PROBLEM DETAILS | Your answer must restate the listing below word for word and contain no images.

Start of TASK MATERIAL

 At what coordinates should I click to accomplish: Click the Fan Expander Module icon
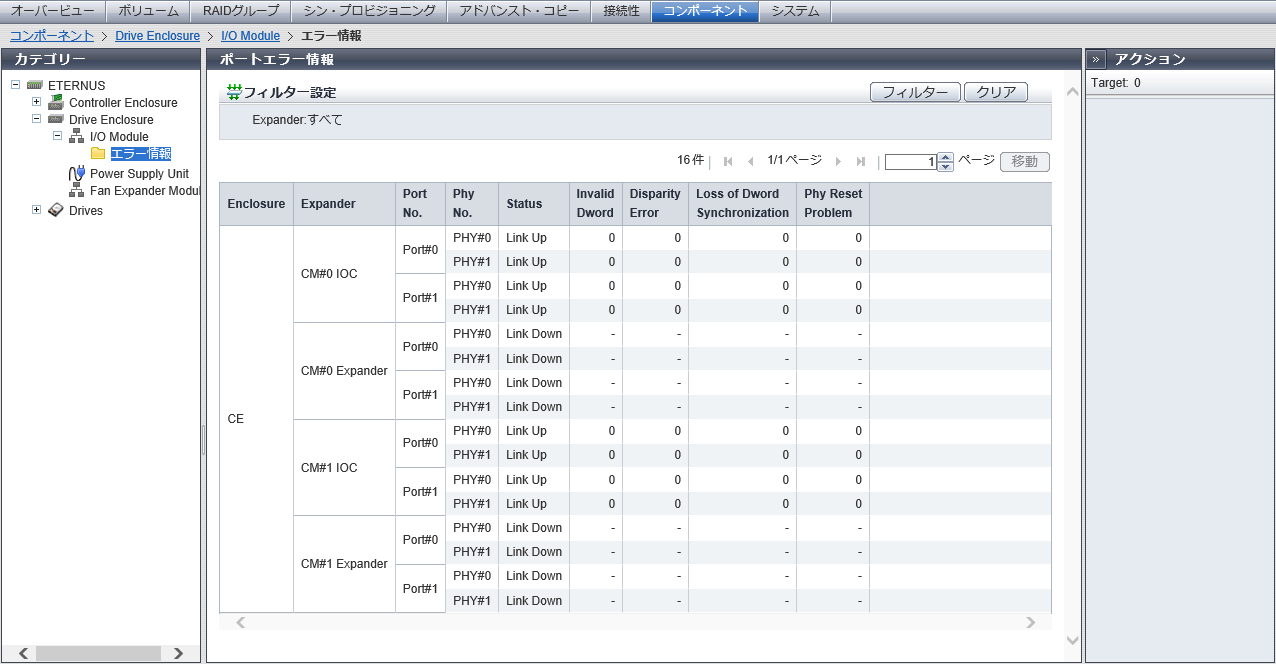point(77,190)
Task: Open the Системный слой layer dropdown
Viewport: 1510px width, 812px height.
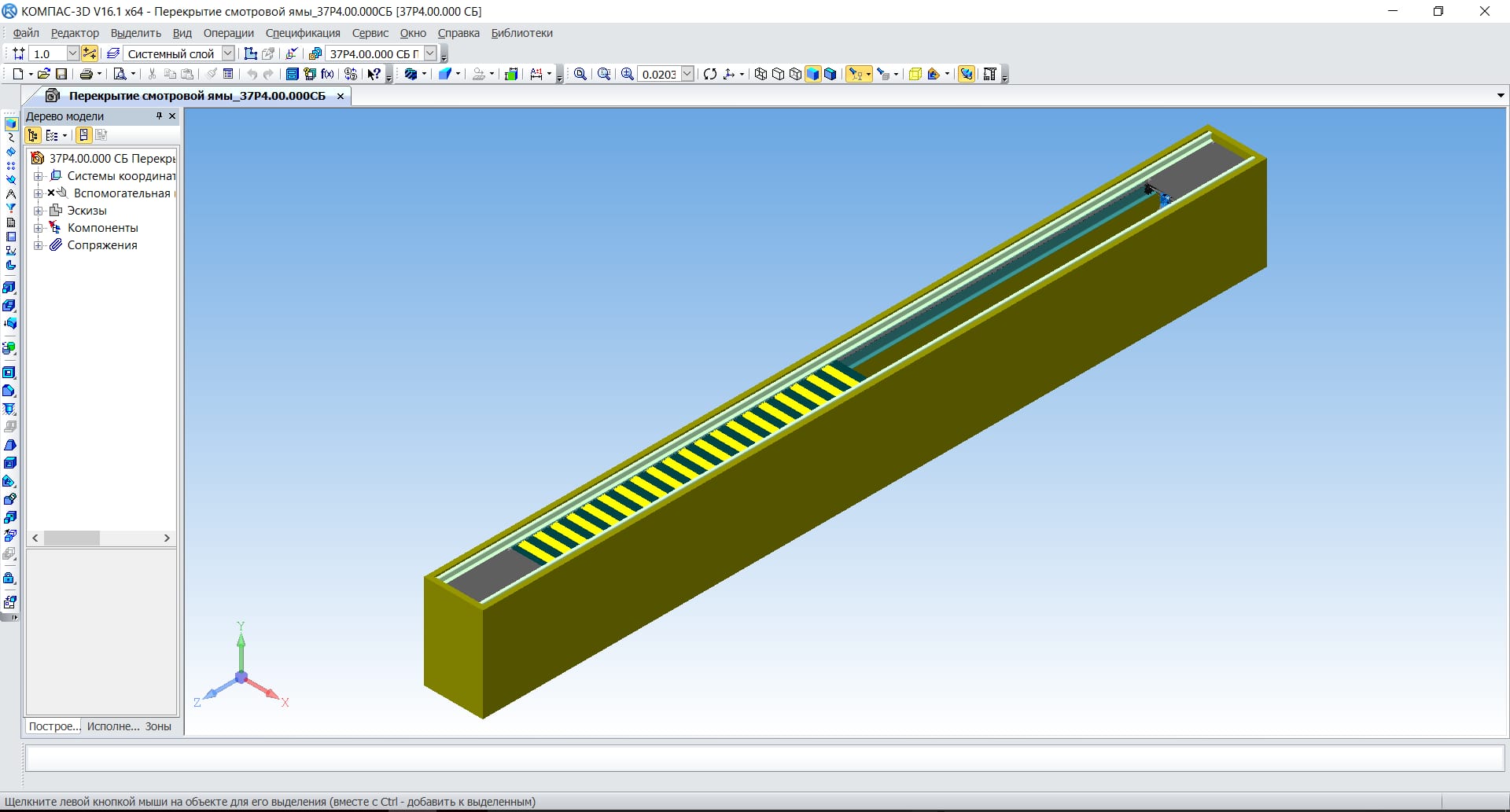Action: pos(227,53)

End of TASK MATERIAL

SOLUTION TO THIS TASK |
 At what coordinates should I click to accomplish: Click the Fan Expander Module icon
point(77,190)
Task: Open the Системный слой layer dropdown
Viewport: 1510px width, 812px height.
Action: pos(227,53)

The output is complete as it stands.